Camphor oil blends really well with basil, chamomile, lavender and melissa oil. To use camphor essential oil therapeutically:
- Add it to your bath: Add 2-3 drops of camphor oil to your bath and soak for 10 minutes.
- Use it as a decongestant: To relieve congestion from colds and coughs, add 2-3 drops of camphor oil to a diffuser or you can dilute it with lavender or olive oil and rub it on your chest to relieve stuffiness.
- Use it in massage: Mix 5 drops of camphor oil with a teaspoon of grapeseed, hazelnut, or olive oil, and massage it into to the affected area for relief of muscle aches and tension.

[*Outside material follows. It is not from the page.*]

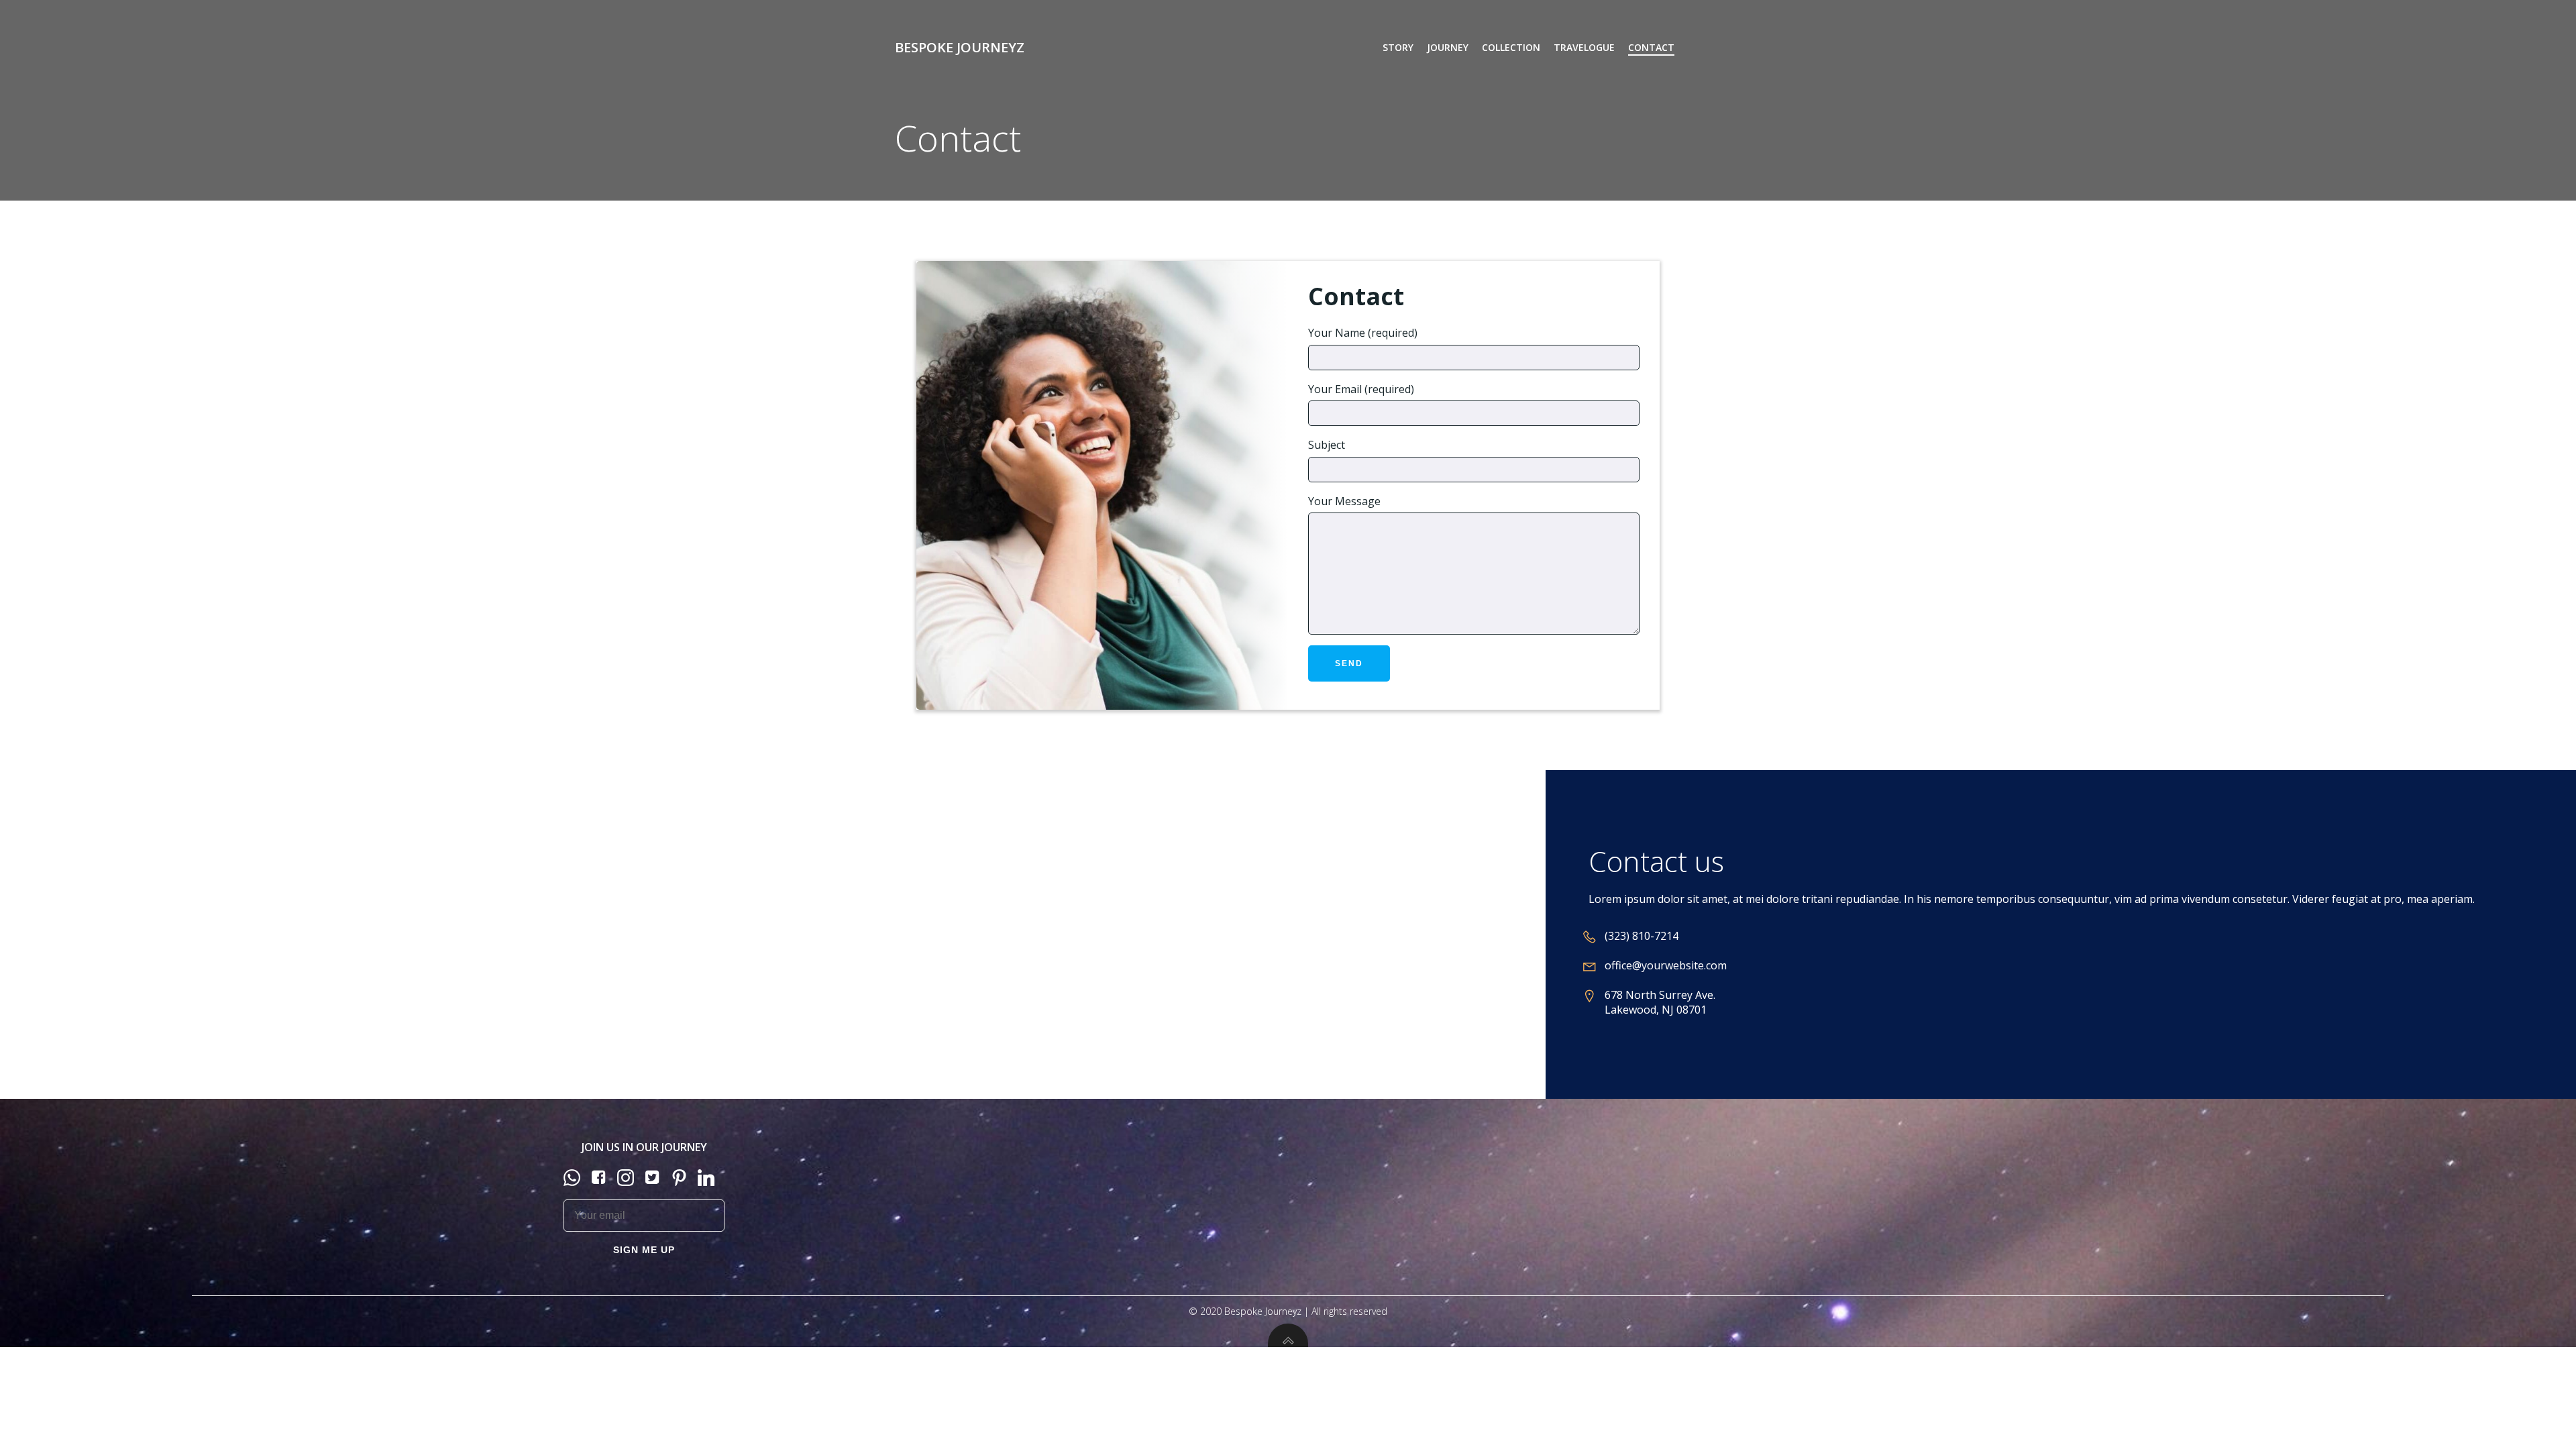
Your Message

- Use it to repel insects: This essential oil is a very effective insect repellent. Soak some pieces of cloth with the camphor oil, place it strategically outside your house, and let the aroma deter the bugs.
Camphor Essential Oil Safety
Children have more sensitive skins, so this oil should not be used on them. Prior to using any oil yourself, always dilute it with a suitable carrier oil and do a skin patch test to check for a reaction.
Camphor oil, or products where the oil is listed as an ingredient, should not be applied on open wounds or burns. It can interrupt sleep due to stimulating effects too, so don’t use it too close to bedtime.
People with asthma or epilepsy, and children and pregnant women, should not use camphor oil as there is no sound evidence about its safety for these groups. At the very least, speak to your doctor before you use an essential oil to check that it’s appropriate for you to use.
Possible Side Effects of Camphor Oil
It’s important to note that the yellow and brown versions of camphor oil are very toxic, and they can event be fatal at times. Even standard camphor oil can be dangerous to ingest too, and it can cause nausea, vomiting, and a burning sensation in the mouth and throat. It is also known to cause damage to the liver.